Bad Ronald (1974) poster

Bad Ronald (1974)

Rating:


USA. 1974.

Crew

Director – Buzz Kulik, Teleplay – Andrew Peter Marin, Based on the Novel by John Holbrook Vance, Producer – Philip Capice, Photography – Charles F. Wheeler, Music – Fred Karlin, Production Design – Ed Graves. Production Company – Lorimar Productions, Inc..

Cast

Scott Jacoby (Ronald Wilby), Kim Hunter (Elaine Wilby), Cindy Fisher (Babs Wood), John Larch (Sergeant Lynch), Cindy Eilbacher (Althea Wood), Lisa Eilbacher (Eileen Wood), Ted Eccles (Duane Matthews), Dabney Coleman (Mr Lynch), Pippa Scott (Mrs Wood), Roger Aaron Brown (Sergeant Carter), Linda Watkins (Mrs Schumacher), Angela Hoffman (Carol Matthews), Shelley Spurlock (Laurie Matthews)


Plot

Ronald Wilby is a socially awkward teenager raised by his mother Elaine. She pushes him to study for medicine while he is more interested in drawing pictures of the fantasy kingdom he has created. Ronald goes to see Laurie Matthews, a girl he likes, but is teased by her and her friends. On the way home, he accidentally knocks Laurie’s younger sister Carol off her bicycle and in trying to stop her taunting him accidentally knocks her head and kills her. He buries the body and returns home and confesses what happened to his mother. Fearful of him being arrested, Elaine decides they should hide Ronald until everything blows over. They create a cubbyhole by building a wall that hides the downstairs bathroom and papering over it, leaving a hidden door in the pantry as the only access. Ronald hides there while his mother tells police he has fled. His mother then has to go into hospital for an operation but dies. In the aftermath, the house is sold. Ronald stays in hiding as the Wood family buy the house and move in with their three daughters. From his hiding place, Ronald develops a fixation on the Wood’s daughter Babs and decides she is the princess in his fantasy.
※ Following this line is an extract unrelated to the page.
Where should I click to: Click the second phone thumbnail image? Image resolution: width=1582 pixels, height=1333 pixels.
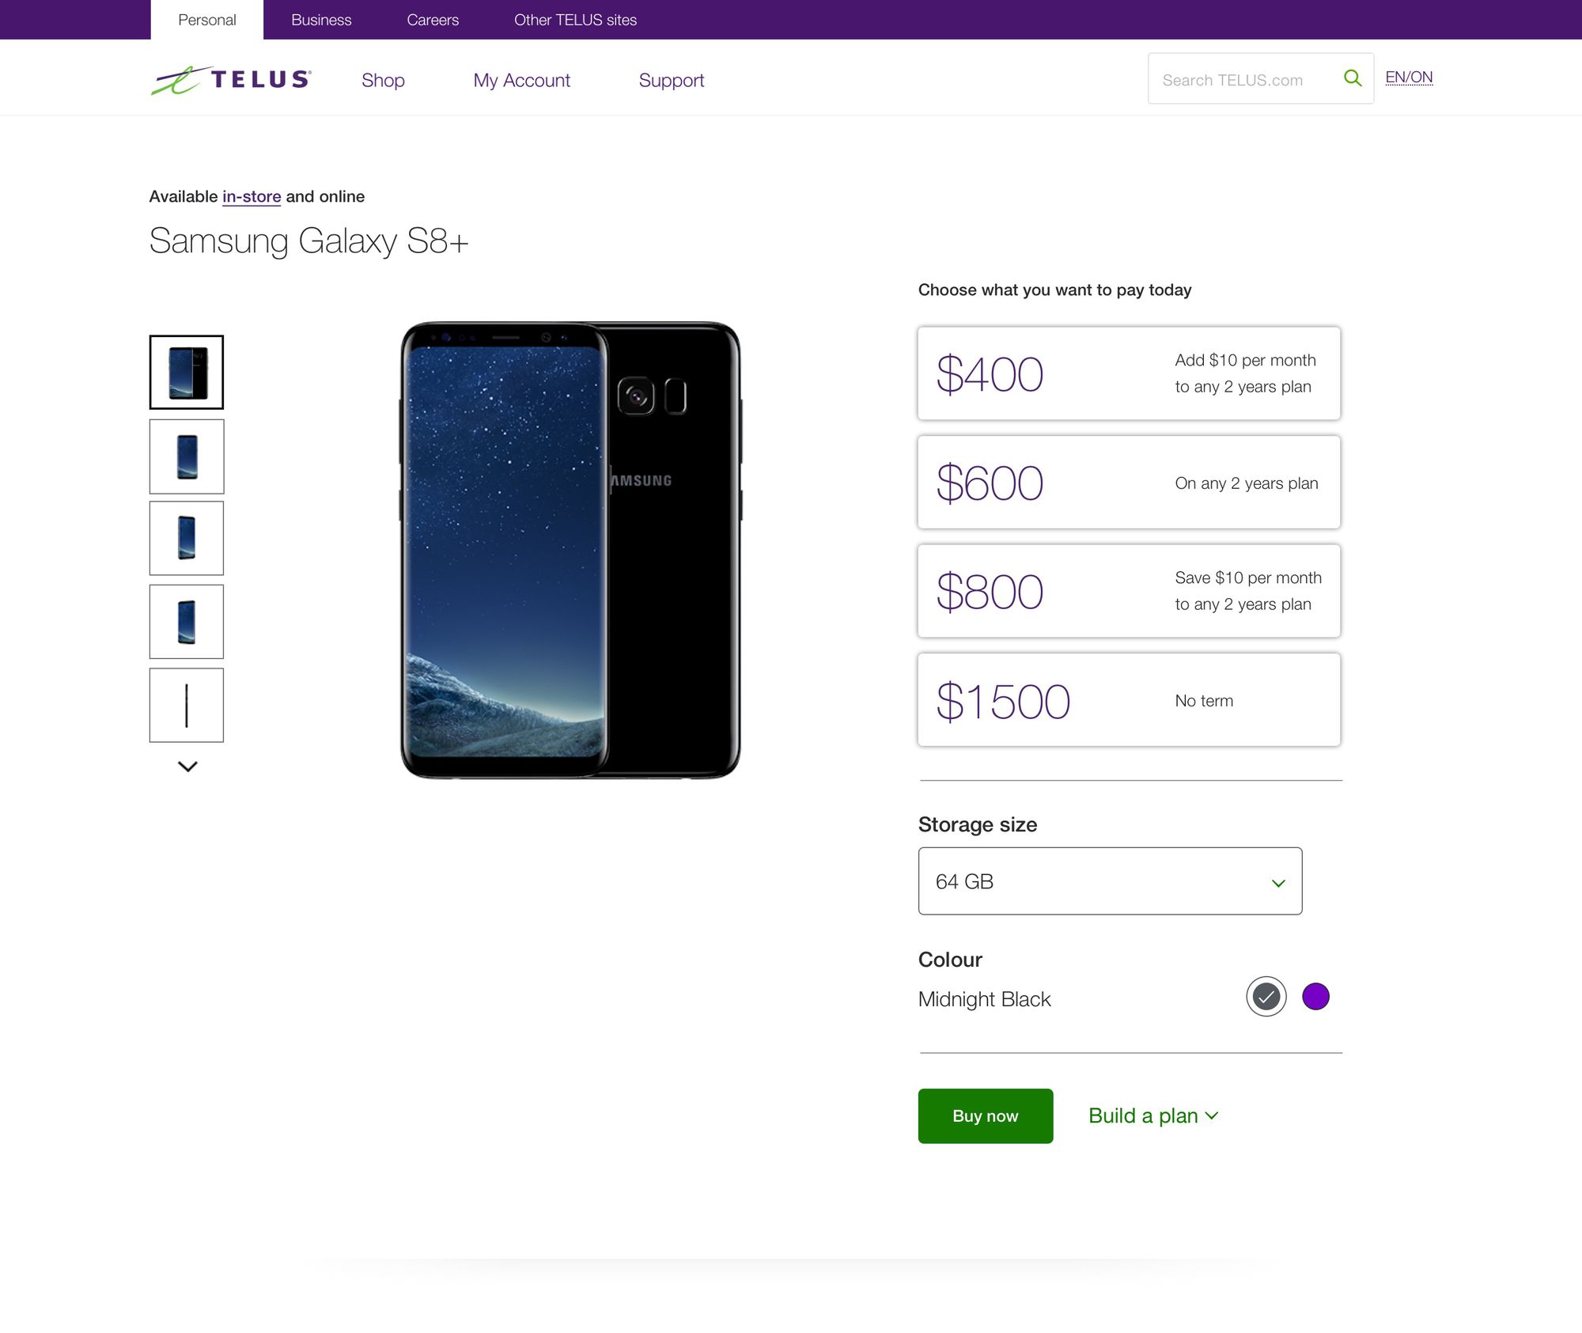tap(187, 456)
Bad Ronald was another film from the 1970s Golden Age of genre TV Movies. It came from Lorimar, a company prolific in the 1970s/80s, producing other tv movies and shows like Dallas (1978-91) and Falcon Crest (1981-90), not to mention ALF (1986-90).

Bad Ronald has been labelled as a horror film – and certainly is marketed as such in its modern dvd release. However, I have difficulties viewing it as a horror film. For one, for the bulk of its running time, it is more a film about an awkward teenager who commits an accidental murder and his improbable solution to this – hiding in a cubbyhole in the wall of his home.

The build-up of the story where we follow Scott Jacoby and the circumstances whereby he ends up a prisoner inside the cubbyhole holds your attention, as do the scenes with him spying on the new family. What you do keep wondering is how he manages to get food the entire time he is in there. The film is not clear how long a timeframe the story takes place in – you get the impression of several months but all he is given for that time seems to be one box of groceries, which means a heck of a lot of trips out to steal from the fridge.

Scott Jacoby is fine in the role and Kim Hunter, best known as a chimpanzee in the various Planet of the Apes films around the same time as this, stands in well as his mother. The script does come with the later-to-be-amusing line “She stood up a date with Jimmy Carter,” where clearly the 39th US President was another three years away and this was just the writer throwing in a random name.

Ronald Wilby (Scott Jacoby) in Bad Ronald (1974)
Ronald Wilby (Scott Jacoby) in his cubbyhole with his drawing of his fantasy princess

On the other hand, the film falls down as soon as it arrives at the horror elements. Scott Jacoby’s journey into psycho territory is ill motivated. The scenes where he emerges and kills the nosy neighbour (Linda Watkins) – an act we never see presumably because this was made as a tv movie – and abducts one of the teenage girls of the family (Cindy Fisher) do move over into horror territory. However, it feels as though his character is twisted out of shape from essentially a good kid whose only crime was that he accidentally killed someone. His motivation in all of this seems to come from nowhere.

The same idea of the disturbed individual lurking in the walls of a house also served as the basis of the later Hider in the House (1989) starring Gary Busey, which was much more of a horror film.

Buzz Kulik was a director from the early days of live television in the 1950s who mostly worked in television, making a handful of theatrical films. He made no other genre works but did direct episodes of The Twilight Zone (1959-63) and a mini-series adaptation of Jules Verne’s Around the World in 80 Days (1989).